A question regarding the chain rule for partial derivatives

Let $$f: \mathbb{R^2} \to \mathbb {R}$$ be a differentiable function and consider the function $$F:\mathbb{R^3}\to \mathbb{R}, F(x, y, z)=f(x^2-y+2yz^2, z^3e^{xy})$$. Compute $$\frac{\partial F}{\partial x}$$, $$\frac{\partial F}{\partial y}$$ and $$\frac{\partial F}{\partial z}$$ in terms of $$f$$'s first order partial derivatives.
I began by recognising that $$F=f\circ g$$, where $$g:\mathbb{R}^3 \to \mathbb{R^2}, g(x, y, z)=(x^2-y+2yz^2, z^3e^{xy})$$. Let's denote by $$u(x,y,z):=x^2-y+2yz^2$$ and $$v(x,y,z)=z^3e^{xy}$$ $$g$$'s components.
By the chain rule I know that $$\frac{\partial F}{\partial x}(x,y,z)=\frac{\partial f}{\partial u}(x^2-y+2yz^2, z^3e^{xy})\cdot \frac{\partial u}{\partial x}(x,y,z)+ \frac{\partial f}{\partial v}(x^2-y+2yz^2, z^3e^{xy})\frac{\partial v}{\partial x}(x,y,z)$$ and the same relations hold for $$\partial y$$ and $$\partial z$$, but I don't understand how/if I could further simplify $$\frac{\partial f}{\partial u}(x^2-y+2yz^2, z^3e^{xy})$$ and $$\frac{\partial f}{\partial v}(x^2-y+2yz^2, z^3e^{xy})$$. As far as I understand, these are the partials derivatives of $$f$$ with respect to the functions $$u$$ and $$v$$. How do I compute these?
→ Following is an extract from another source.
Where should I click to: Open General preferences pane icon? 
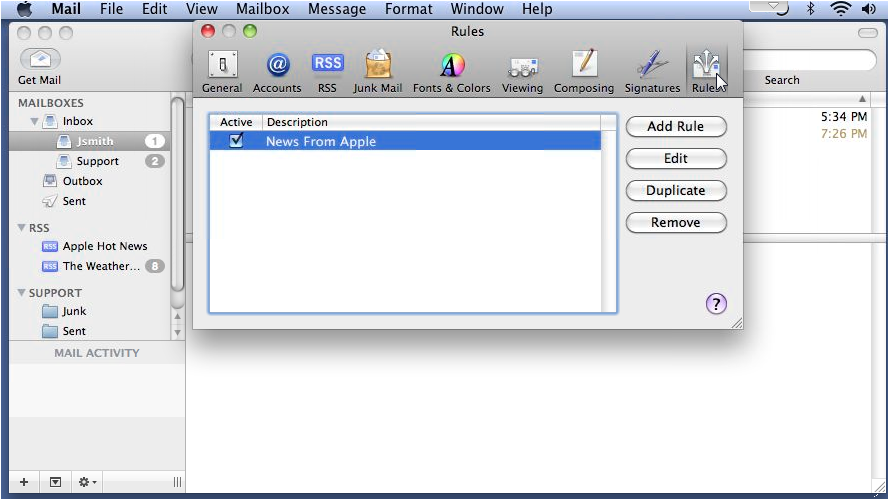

• $\dfrac{\partial f}{\partial z}$ does not exist Aug 19 '20 at 18:10
• @Bernard yes, sorry, I have a typo, I will fix it now. Aug 19 '20 at 18:11
• I think that more of a confusion instead of a typo Aug 19 '20 at 18:12

To make things clearer, denote $$u$$ and $$v$$ the variables for $$f$$, where $$u=x^2-y+2yz^2,\qquad v=z^3\mathrm e^{xy}.$$

The chain rule asserts that \begin{align} \frac{\partial F(x,y,z)}{\partial x}&=\frac{\partial f(u,v )}{\partial u}\biggl|_{\substack{u=x^2-y+2yz^2\\v=z^3\mathrm e^{xy}}}\!\cdot \frac{\partial u(x,y,z)}{\partial x}+\frac{\partial f(u,v)}{\partial v}\biggl|_{\substack{u=x^2-y+2yz^2\\v=z^3\mathrm e^{xy}}}\!\cdot\frac{\partial v(x,y,z)}{\partial x} \\ &=\frac{\partial f(u,v)}{\partial u}\biggr|_{\substack{u=x^2-y+2yz^2\\v=z^3\mathrm e^{xy}}}\!\cdot 2x+\frac{\partial f(u,v)}{\partial v}\biggr|_{\substack{u=x^2-y+2yz^2\\v=z^3\mathrm e^{xy}}}\!\cdot yz^3\mathrm e^{xy} \end{align} and similarly for the other partial derivatives.

• Thanks! Just to be sure I get this right, if I actually had a formula for $\frac{\partial f(a,b)}{\partial a}$, $\forall (a,b) \in \mathbb{R}^2$, in order to compute $\frac{\partial f(u,v)}{\partial u}$ would I just need to plug in $u$ and $v$ into that formula? Aug 19 '20 at 18:39
• Yes, $u$ would replace $a$ and $v$ replace $b$. Aug 19 '20 at 18:41

If you use the chain rule for the derivative of $$multivariate$$ functions, you can read off the $$partial$$ derivatives. More precisely, following your idea, we have

$$F'(x_0,y_0,z_0)=(f\circ g)'(x_0,y_0,z_0)=f'(g(x_0,y_0,z_0))\circ g'(x_0,y_0,z_0).$$

In matrix form,

$$\begin{pmatrix} F_x(x_0,y_0,z_0) &F_y(x_0,y_0,z_0) &F_z (x_0,y_0,z_0) \end{pmatrix}=$$

$$\begin{pmatrix} f_x(g(x_0,y_0,z) & f_y(g(x_0,y_0,z_0) \end{pmatrix}\begin{pmatrix} 2x_0 &2z_0^2-1 & 2y_0z_0\\ y_0z_0^3e^{x_0y_0}& x_0z_0^3e^{x_0y_0} & 3z_0^2e^{x_0y_0} \end{pmatrix}$$

Now multilpy the matrices to read off the derivatives.